In a mainframe IT organization, the system programmer (or systems programmer) plays a central role. The system programmer installs, customizes, and maintains the operating system, and also installs or upgrades products that run on the system.

The system programmer might be presented with the latest version of the operating system to upgrade the existing systems. Or, the installation might be as simple as upgrading a single program, such as a sort application.
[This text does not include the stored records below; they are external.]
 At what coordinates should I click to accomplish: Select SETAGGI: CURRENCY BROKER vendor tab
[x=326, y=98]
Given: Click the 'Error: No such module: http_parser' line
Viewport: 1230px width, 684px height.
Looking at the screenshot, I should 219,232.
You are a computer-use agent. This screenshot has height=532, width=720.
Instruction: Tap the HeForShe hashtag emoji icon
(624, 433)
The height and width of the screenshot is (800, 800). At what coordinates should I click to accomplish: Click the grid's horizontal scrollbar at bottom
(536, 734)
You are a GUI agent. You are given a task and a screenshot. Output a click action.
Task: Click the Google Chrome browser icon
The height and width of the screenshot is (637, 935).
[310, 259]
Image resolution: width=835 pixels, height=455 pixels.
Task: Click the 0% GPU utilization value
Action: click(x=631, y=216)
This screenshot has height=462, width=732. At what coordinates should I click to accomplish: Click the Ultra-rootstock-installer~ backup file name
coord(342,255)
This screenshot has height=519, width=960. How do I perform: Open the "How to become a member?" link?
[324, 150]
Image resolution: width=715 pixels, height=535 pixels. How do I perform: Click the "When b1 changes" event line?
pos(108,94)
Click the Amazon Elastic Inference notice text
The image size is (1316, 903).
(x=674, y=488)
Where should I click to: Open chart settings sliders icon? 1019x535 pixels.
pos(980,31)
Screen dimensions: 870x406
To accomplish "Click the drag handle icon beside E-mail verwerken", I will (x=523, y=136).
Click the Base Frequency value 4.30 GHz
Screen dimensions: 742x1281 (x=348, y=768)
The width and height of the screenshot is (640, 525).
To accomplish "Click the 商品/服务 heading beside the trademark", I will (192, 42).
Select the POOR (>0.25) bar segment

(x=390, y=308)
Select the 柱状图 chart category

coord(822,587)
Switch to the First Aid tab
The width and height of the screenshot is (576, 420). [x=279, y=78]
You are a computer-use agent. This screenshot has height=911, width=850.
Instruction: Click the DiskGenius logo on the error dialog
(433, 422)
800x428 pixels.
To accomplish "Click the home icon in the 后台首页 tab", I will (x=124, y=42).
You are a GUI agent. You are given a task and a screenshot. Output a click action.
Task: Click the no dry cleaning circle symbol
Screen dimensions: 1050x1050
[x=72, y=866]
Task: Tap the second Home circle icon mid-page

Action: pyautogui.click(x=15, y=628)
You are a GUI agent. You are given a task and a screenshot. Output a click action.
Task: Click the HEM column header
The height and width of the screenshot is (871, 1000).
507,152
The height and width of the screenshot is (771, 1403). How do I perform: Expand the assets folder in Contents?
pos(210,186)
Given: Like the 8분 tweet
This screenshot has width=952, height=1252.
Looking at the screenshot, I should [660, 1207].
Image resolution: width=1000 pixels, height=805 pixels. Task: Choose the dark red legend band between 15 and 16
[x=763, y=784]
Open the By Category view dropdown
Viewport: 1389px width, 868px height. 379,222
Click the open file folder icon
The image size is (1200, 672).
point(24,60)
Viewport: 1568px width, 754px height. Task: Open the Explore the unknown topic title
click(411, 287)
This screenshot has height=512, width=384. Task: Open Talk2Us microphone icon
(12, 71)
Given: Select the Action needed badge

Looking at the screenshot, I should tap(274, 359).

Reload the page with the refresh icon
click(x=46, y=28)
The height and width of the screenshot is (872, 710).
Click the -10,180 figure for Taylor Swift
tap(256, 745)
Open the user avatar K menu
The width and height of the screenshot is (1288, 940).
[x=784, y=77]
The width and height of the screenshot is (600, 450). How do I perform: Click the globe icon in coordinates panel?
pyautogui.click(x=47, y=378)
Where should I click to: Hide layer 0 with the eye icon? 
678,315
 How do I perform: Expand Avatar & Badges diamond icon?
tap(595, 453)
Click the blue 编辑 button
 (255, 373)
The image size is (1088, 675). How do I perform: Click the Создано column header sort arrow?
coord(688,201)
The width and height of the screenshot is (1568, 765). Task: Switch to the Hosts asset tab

The system programmer performs such tasks as the following:

  • Planning hardware and software system upgrades and changes in configuration
  • Training system operators and application programmers
  • Automating operations
  • Capacity planning
  • Running installation jobs and scripts
  • Performing installation-specific customization tasks
  • Integration-testing the new products with existing applications and user procedures
  • System-wide performance tuning to meet required levels of service

The system programmer must be skilled at debugging problems with system software. These problems are often captured in a copy of the computer's memory contents called a dump , which the system produces in response to a failing software product, user job, or transaction. Armed with a dump and specialized debugging tools, the system programmer can determine where the components have failed. When the error has occurred in a software product, the system programmer works directly with the software vendor's support representatives to discover whether the problem's cause is known and whether a patch is available.

System programmers are needed to install and maintain the middleware on the mainframe, such as database management systems, online transaction processing systems and Web servers. Middleware is a software "layer" between the operating system and the end user or end user application. It supplies major functions that are not provided by the operating system. Major middleware products such as DB2®, CICS®, and IMS™ can be as complex as the operating system itself, if not more so.